Extra batteries for you assistive devices
A copy of your advance medical directive, if you have one.
You can find more information and instructions to make an advance directive on
Emergency contact information for family members or friends
Disinfect your devices and related items, they can transmit viruses and bacteria. There are valid infection control issues for why a hospital might not let you bring a device, tablet or cell phone into an ICU or other medical environment. Devices, however, can be effectively disinfected without damage to the device. Every hospital has an infection control officer or specialist. Ask them for help, if needed.
Document your need for AAC. Upon arrival, the hospital staff or emergency room medical team needs to know how you communicate. You may need this to demonstrate that your communication device is essential for communication. Consider preparing a document such as a card or a paper that states your name and data of birth, along with a sentence that says you rely on AAC technology and what works best for you to communicate (e.g. an iPad with Proloquo2Go, a NovaChat, etc.). If you have a medical ID bracelet that lists your need for AAC, show it.

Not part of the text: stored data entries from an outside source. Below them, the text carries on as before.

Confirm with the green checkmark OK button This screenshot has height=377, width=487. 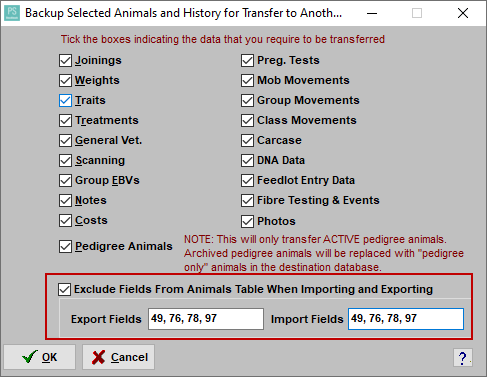40,357
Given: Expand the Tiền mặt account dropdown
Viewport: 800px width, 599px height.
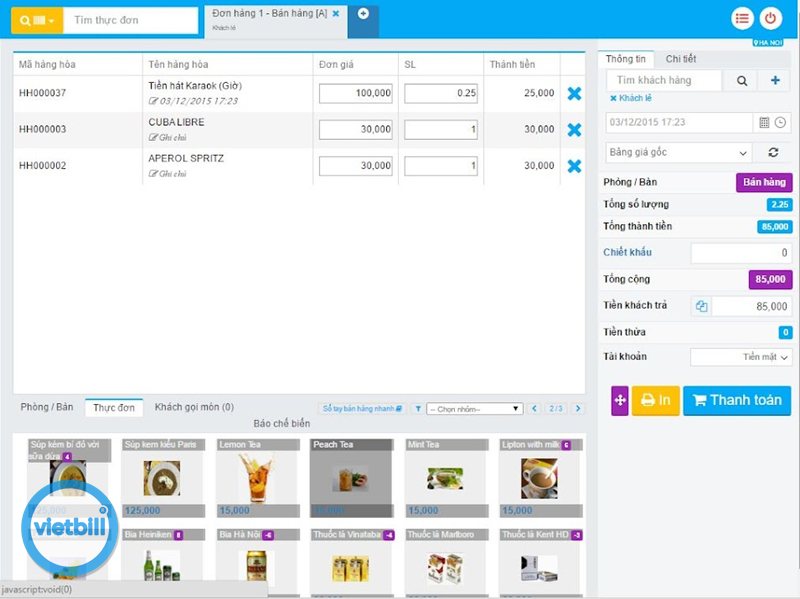Looking at the screenshot, I should (741, 357).
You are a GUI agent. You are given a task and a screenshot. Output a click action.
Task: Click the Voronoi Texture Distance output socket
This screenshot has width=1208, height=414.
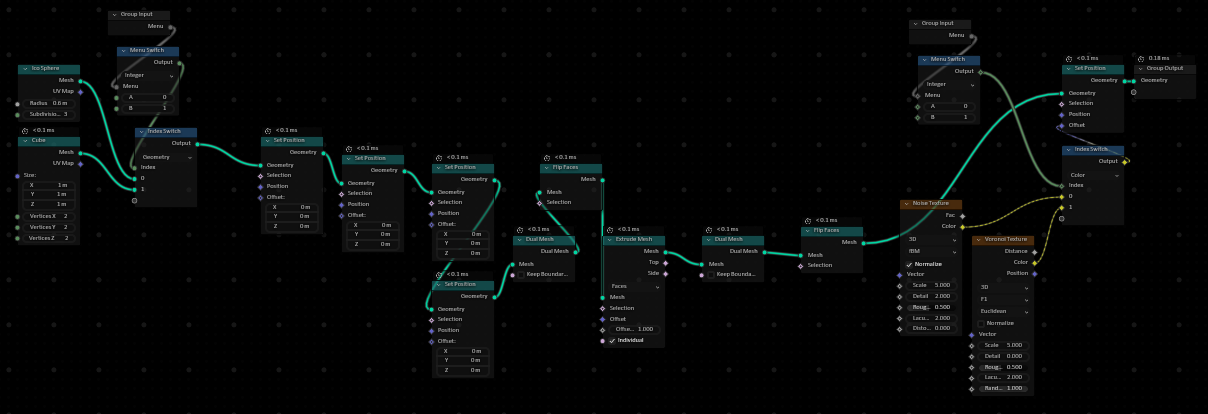click(x=1034, y=251)
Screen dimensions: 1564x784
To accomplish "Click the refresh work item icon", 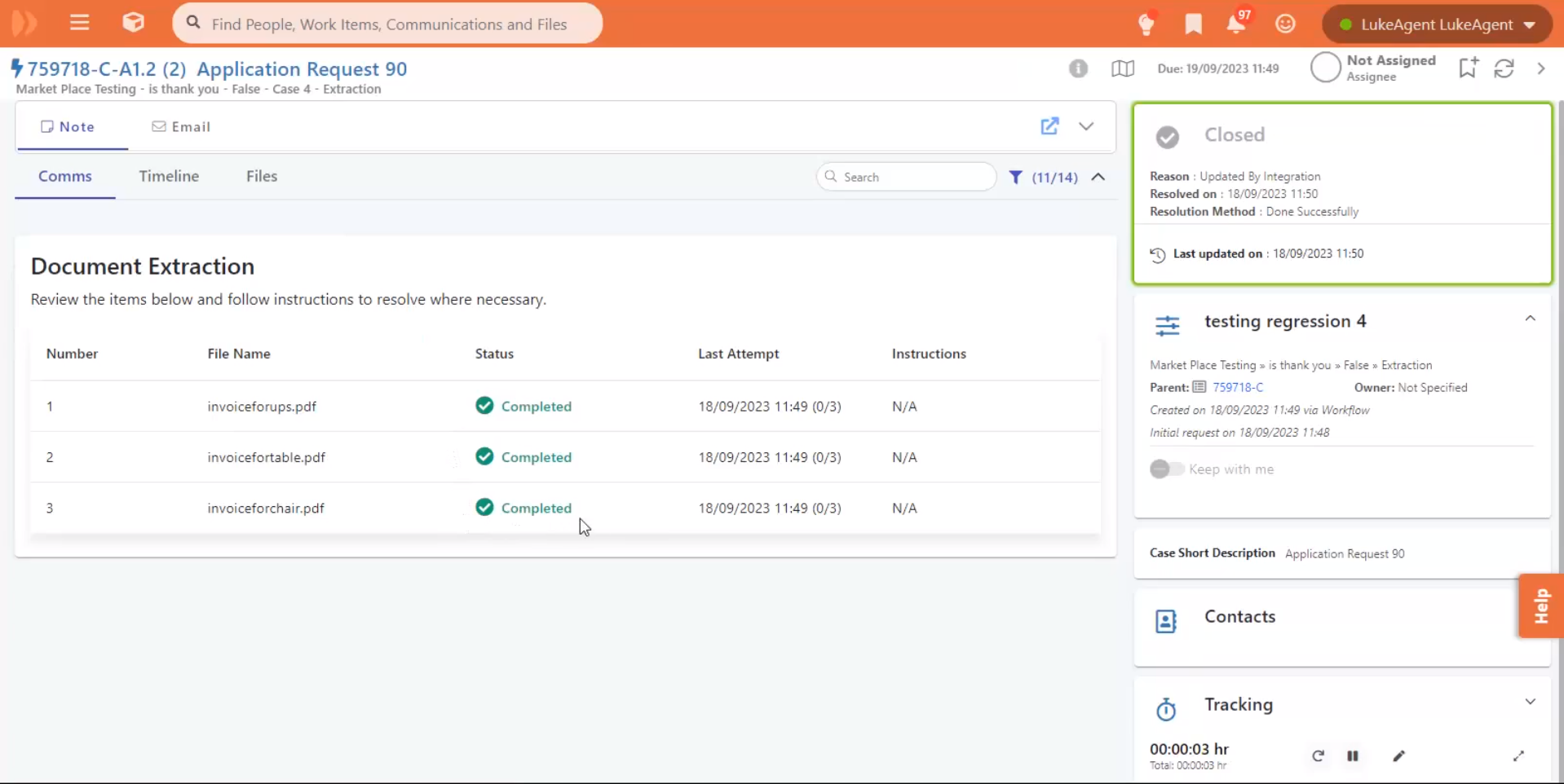I will (x=1504, y=68).
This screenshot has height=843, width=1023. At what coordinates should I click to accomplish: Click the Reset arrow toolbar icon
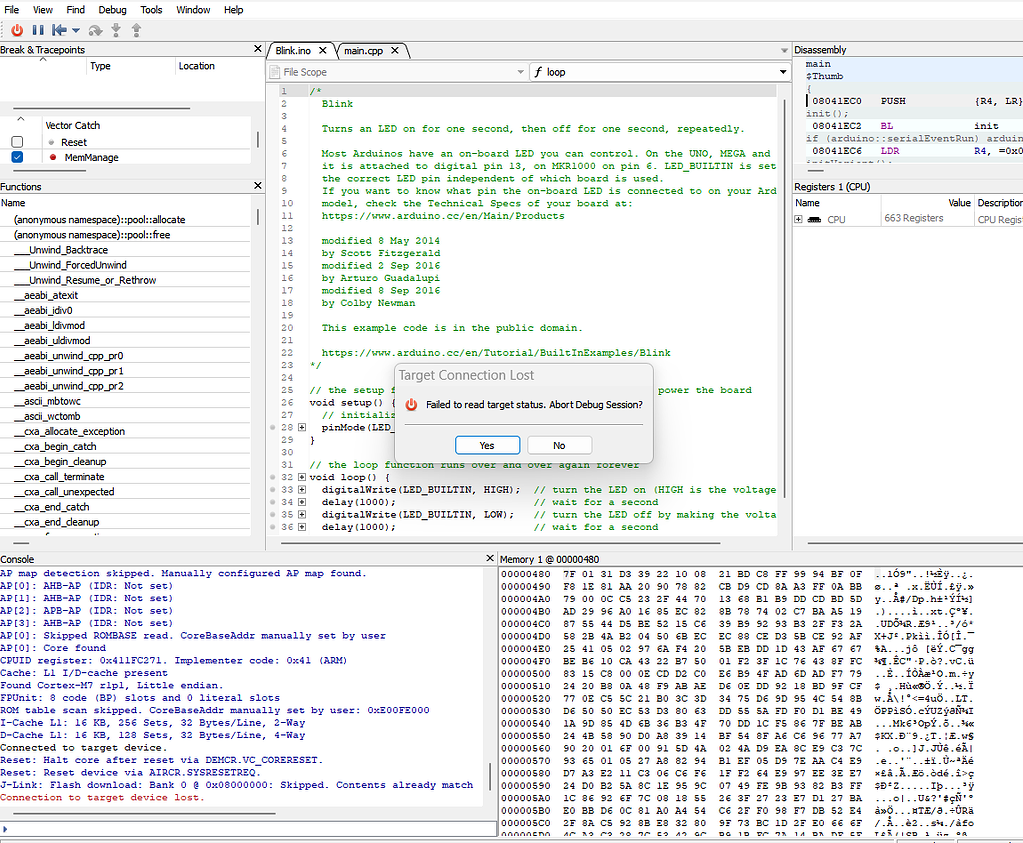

Ask the hospital for an AAC evaluation.
You may still be denied the right to bring your AAC into the hospital due to the nature of the current emergency. Ask for a hospital speech language pathologist to evaluate your need for AAC. Ensure that the hospital’s speech therapy department is notified that someone with complex communication needs has been admitted and will need support.
If the hospital staff refuses to talk with you or respect your wishes, ask for an “ethics consultation.”
If you have a service animal, you may need to decide if it is essential and speak with the hospital about allowing it to remain with you.
As part of your preparation, spend time preparing a back-up AAC option.
If you don’t have access to your usual tablet or stand-alone AAC device, then what can you use as an alternative? Most hospitals provide generic laminated communication boards. Using an unfamiliar, light-tech board is an acquired skill, for both you and your communication partner. If you communicate by selecting letters, your communication partner will need to be able to keep up with the speed with which you select them. Practice selecting letters while someone else writes down your selections.
If you communicate by pointing to symbols, then unfamiliar symbols in unfamiliar locations will be a challenge. If possible, take a screenshot of your current AAC and print it to bring with you. Even better, laminate it. The familiar display will be helpful. You can also
download, print and practice using the Crescendo Core Word board.
It is likely that if you are admitted you will be alone and not have anyone with you who understands your communication needs. Preparing now is important!